Una questione europea
Le manifatture di Lucca rientrano nel comparto dell’industria alimentare e applicano il contratto collettivo di settore. Ma l’ultimo significativo contributo della Pac europea risale ormai al 2014. Qualche coltivatore di tabacco si è visto anche manifestare sui trattori che hanno occupato le strade italiane. Coldiretti ha al suo interno una sigla che rappresenta solo il settore tabacco (Ont) ed esiste anche una associazione, la Atic, che rappresenta solo i coltivatori del Kentucky.
Ma lo sguardo da Lucca è rivolto soprattutto a Bruxelles e alla futura direttiva europea sui prodotti del tabacco, che sarà in discussione nel prossimo Parlamento europeo. Dopo l’obbligo di tracciamento contro il contrabbando tramite codici da apporre in ogni fase del confezionamento imposto anche al mondo dei sigari (seppur con una proroga al 2024), ora si ipotizza non solo un aumento della tassazione, ma anche il possibile divieto dell’utilizzo degli aromi naturali. «Il che significherebbe perdere la produzione dello stabilimento di Cava de’ Tirreni e centinaia di posti di lavoro tra operai e agricoltori», dice Mariotti.
Nel 2023, nel mezzo della fiammata inflazionistica, anche il mondo dei sigari ha risentito del calo dei consumi. In Italia, dopo dieci anni di crescita, si è registrato per la prima volta una discesa del volume delle vendite del tre per cento. Il consumatore “tipo” di sigaro è disposto a spendere e il settore non è mai stato influenzato da queste dinamiche. Nel 2023, invece, è successo.
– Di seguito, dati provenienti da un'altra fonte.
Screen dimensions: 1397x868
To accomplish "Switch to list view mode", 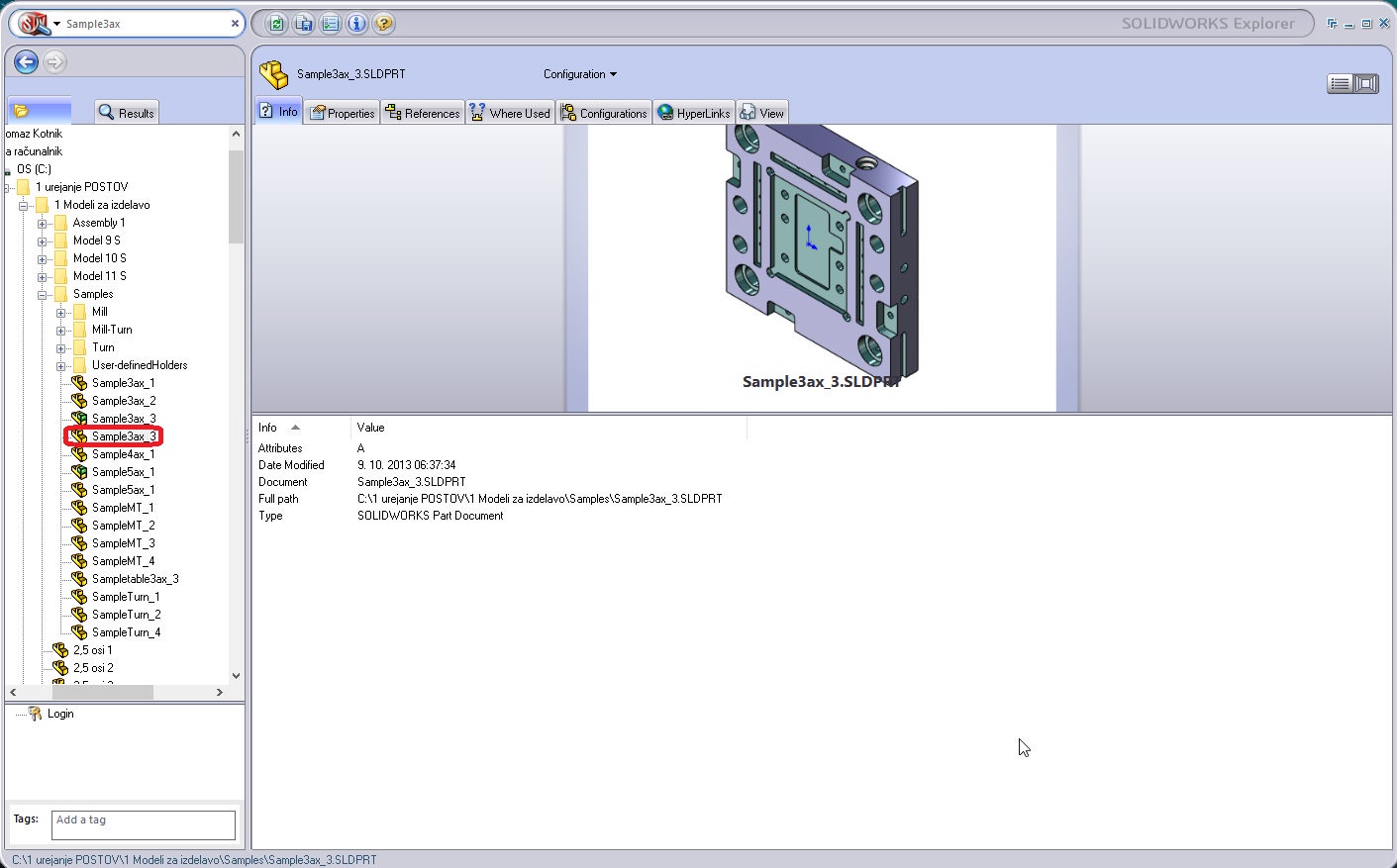I will pyautogui.click(x=1340, y=84).
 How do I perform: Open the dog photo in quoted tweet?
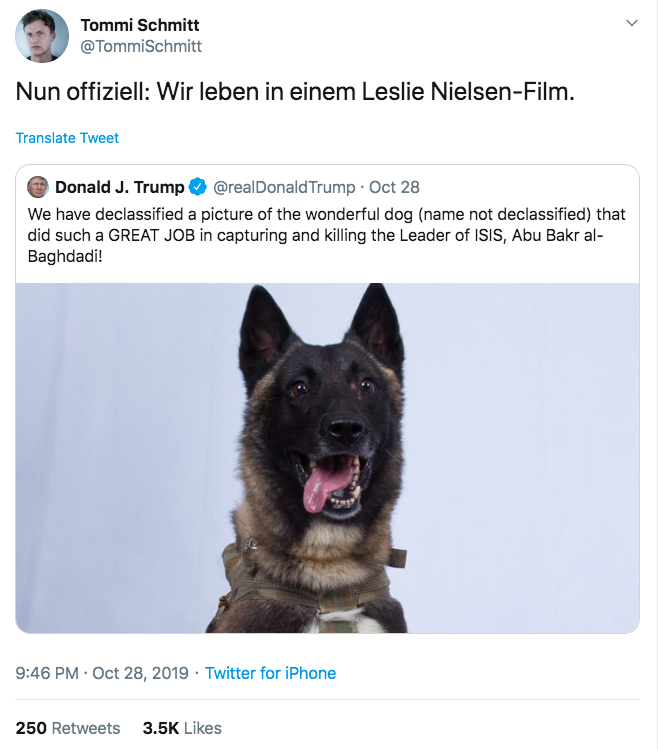[x=328, y=458]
Secondo l’Eurobarometro, i consumatori di sigari hanno in media più di trent’anni e sono maschi, mentre le donne sono poche anche se in crescita. E il sigaro non è un prodotto con cui un giovane inizia a fumare. Forse è anche per questo che tutti gli eurodeputati italiani consultati finora dall’azienda, dall’estrema destra all’estrema sinistra, hanno promesso sostegno alla fabbrica di Lucca contro le limitazioni della prossima direttiva europea. Sul Toscano, persino la litigiosa politica italiana è sempre stata trasversale. Checché ne pensasse Clint Eastwood.